**What the task requires:** Lay out everything from the start of the data down to the line containing "center [650, 298]." as a JSON list of strings, one string per line, skipping blank lines. Leave the pictures out of your answer.

(Material supplied)

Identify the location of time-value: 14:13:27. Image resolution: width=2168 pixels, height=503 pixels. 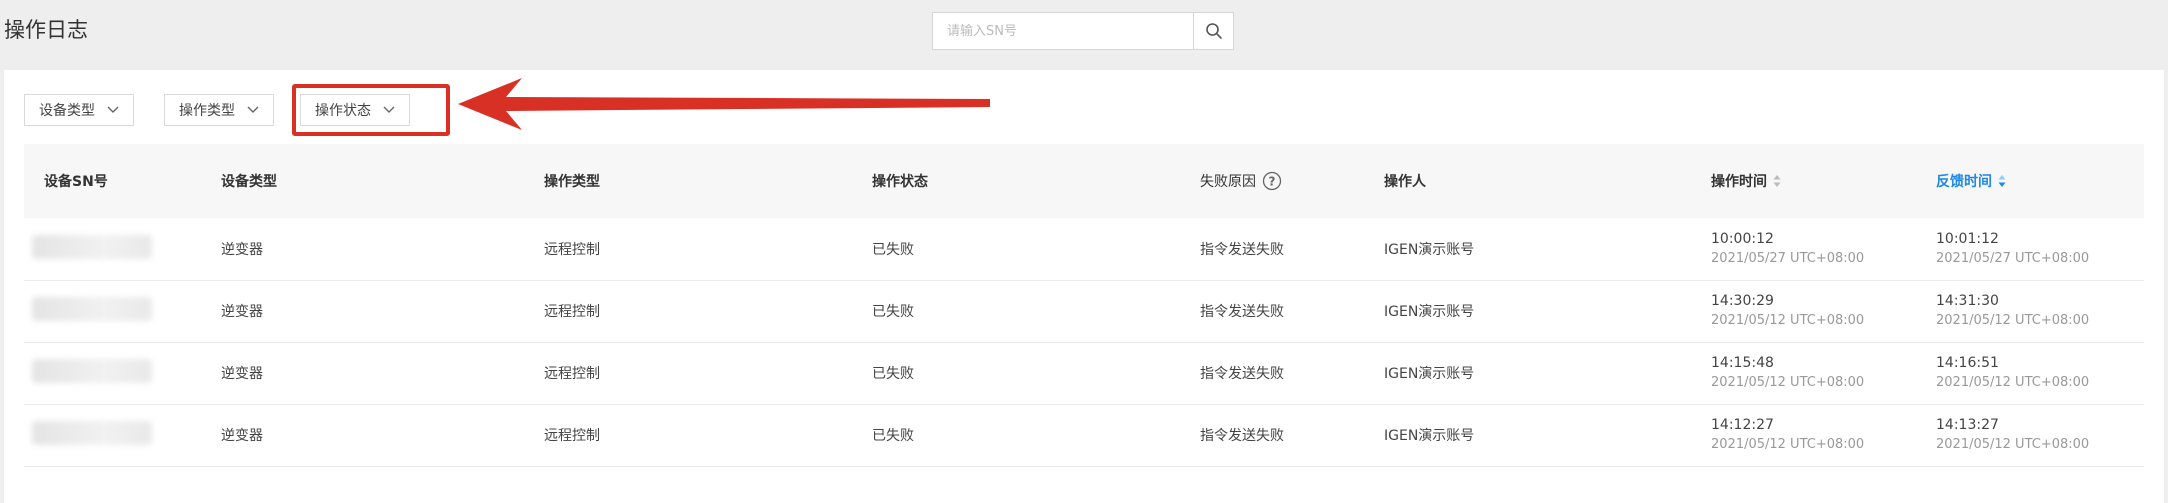
(1968, 425).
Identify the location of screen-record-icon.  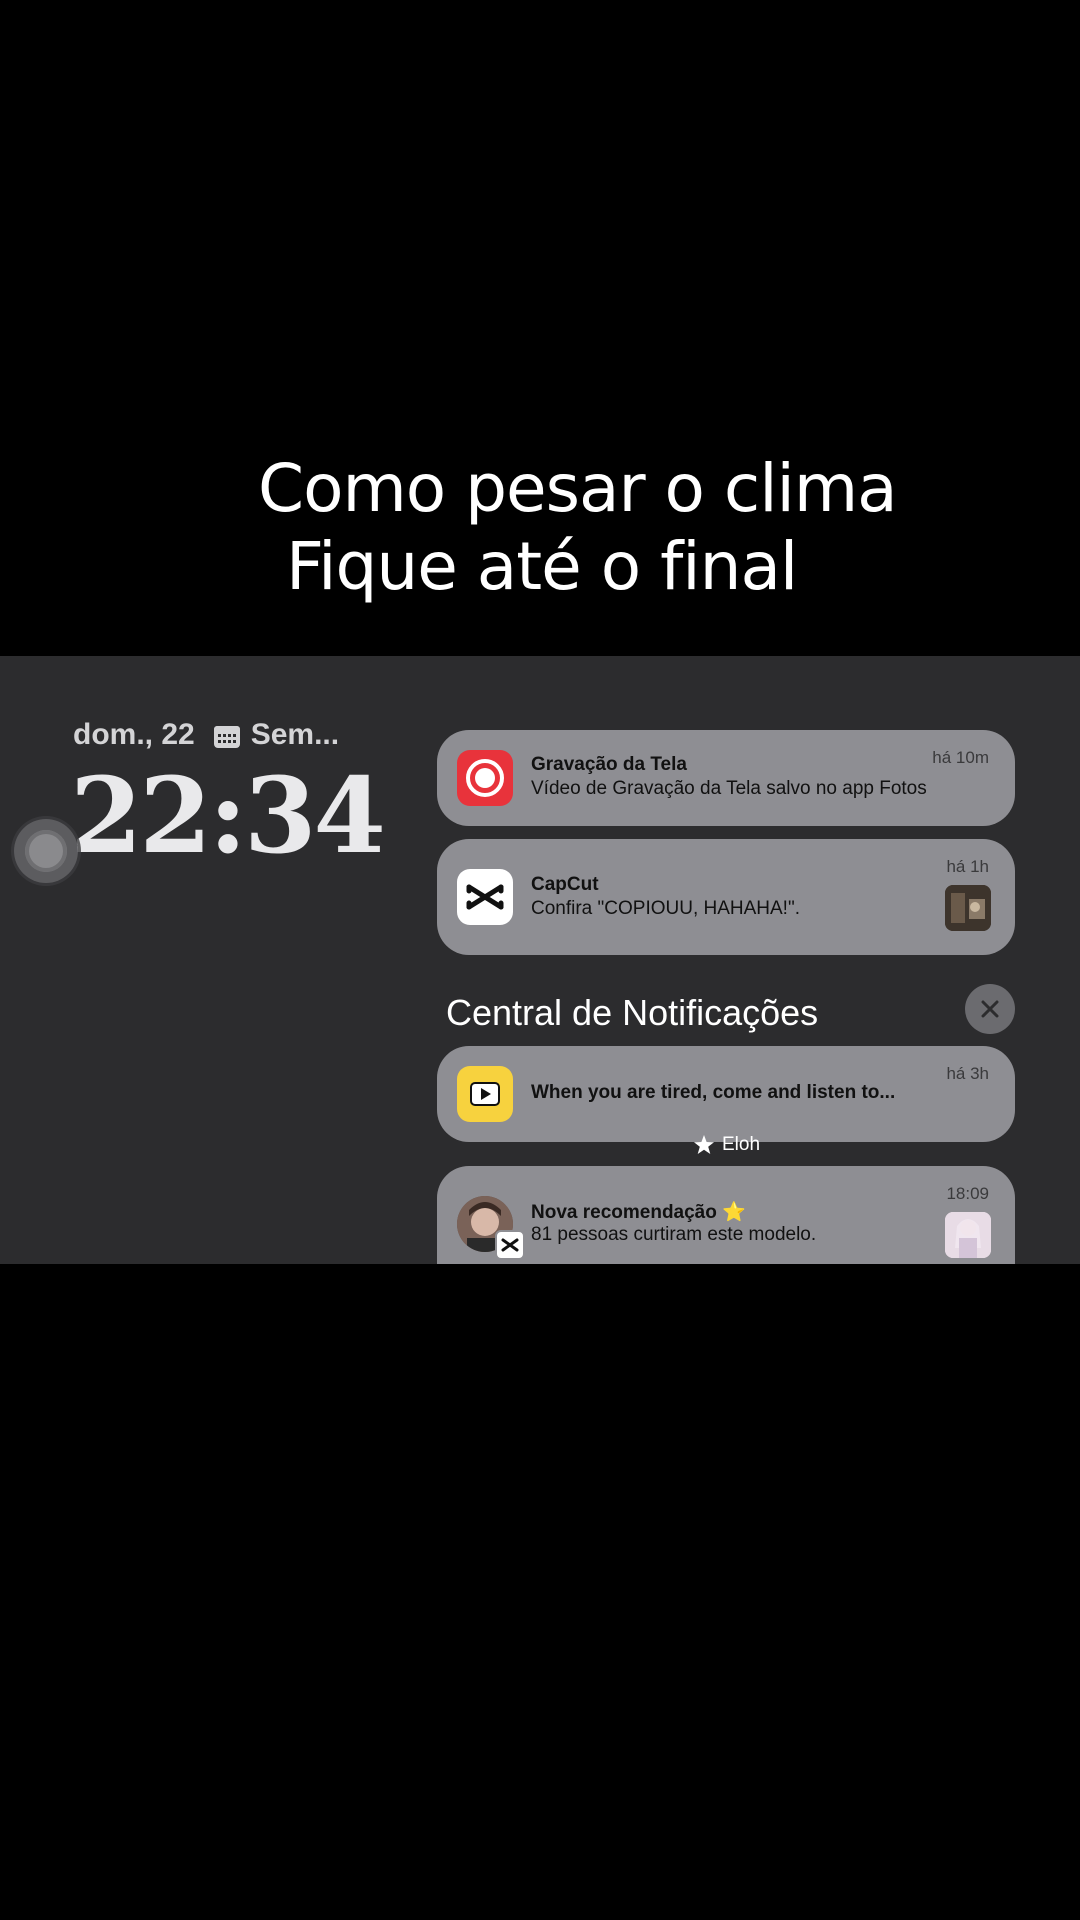
(485, 778).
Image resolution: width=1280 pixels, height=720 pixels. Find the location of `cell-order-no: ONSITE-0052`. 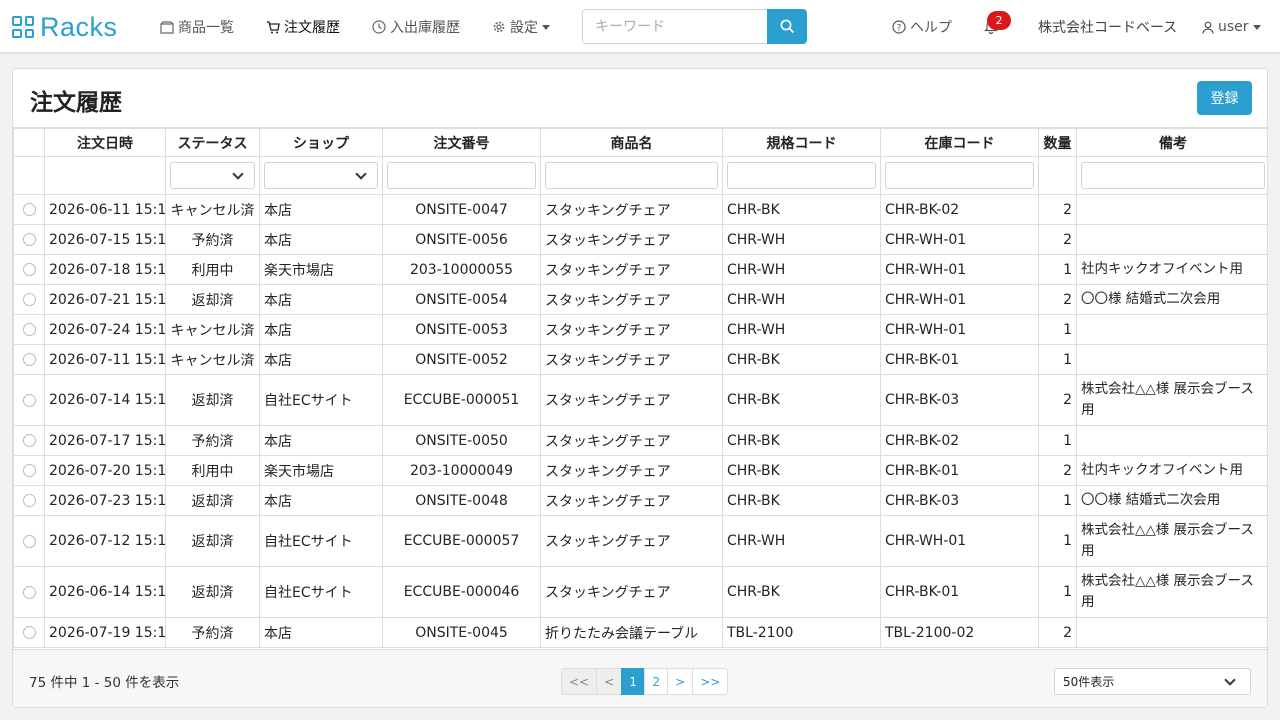

cell-order-no: ONSITE-0052 is located at coordinates (462, 360).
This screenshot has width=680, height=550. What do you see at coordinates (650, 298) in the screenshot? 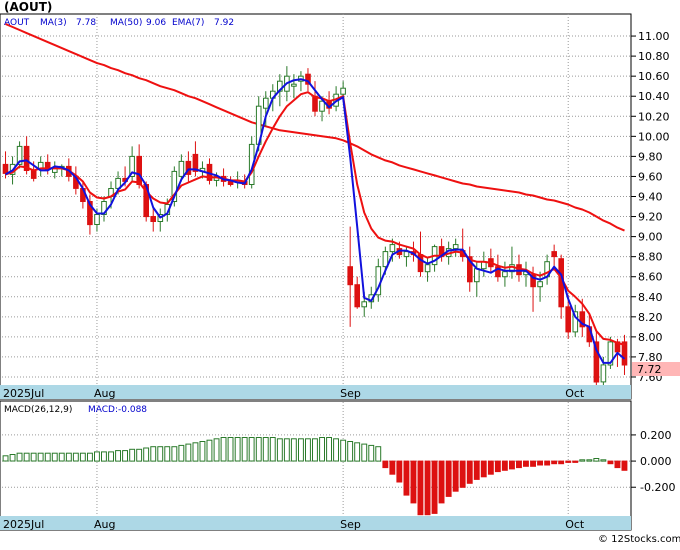
I see `price-y-tick-label: 8.40` at bounding box center [650, 298].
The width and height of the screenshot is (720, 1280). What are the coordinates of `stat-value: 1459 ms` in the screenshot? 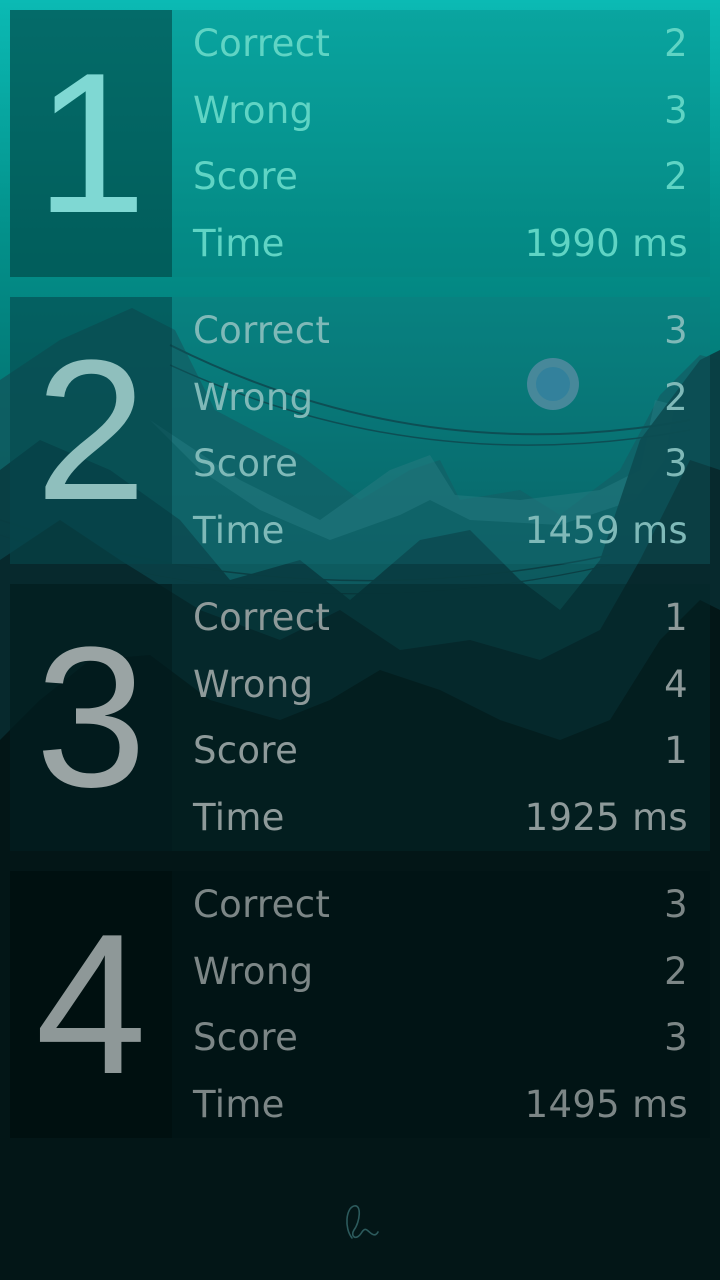 It's located at (606, 531).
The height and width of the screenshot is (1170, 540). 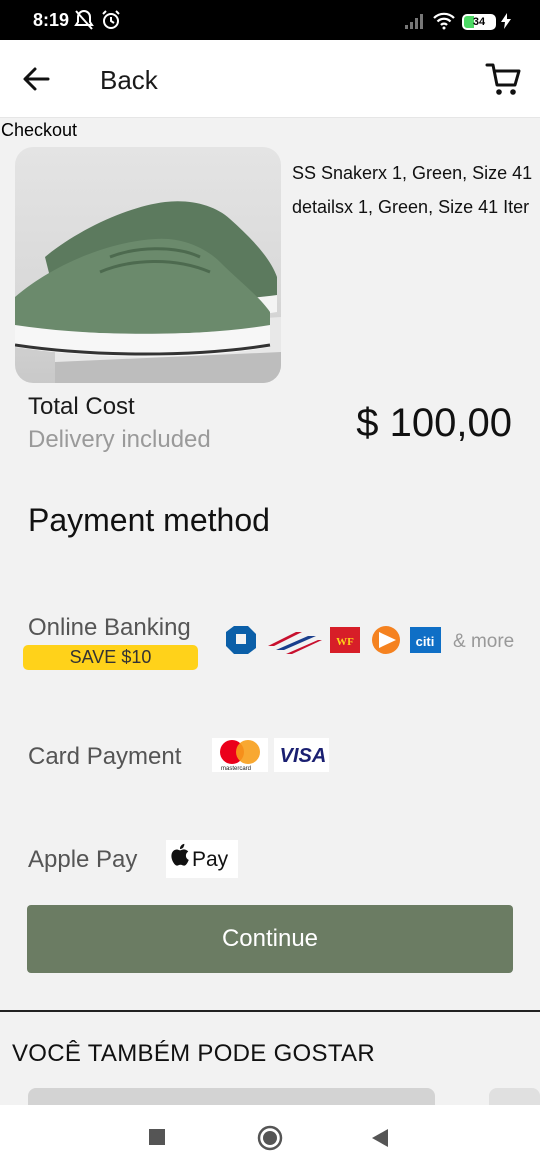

(End Material supplied)

**Answer to the problem:**
[
  "Identify the location of time-value: 14:13:27. Image resolution: width=2168 pixels, height=503 pixels. ",
  "(1968, 425).",
  "Identify the location of screen-record-icon.  ",
  "(485, 778).",
  "Image resolution: width=1280 pixels, height=720 pixels. Find the location of `cell-order-no: ONSITE-0052`. ",
  "cell-order-no: ONSITE-0052 is located at coordinates (462, 360).",
  "This screenshot has width=680, height=550. What do you see at coordinates (650, 298) in the screenshot? ",
  "I see `price-y-tick-label: 8.40` at bounding box center [650, 298]."
]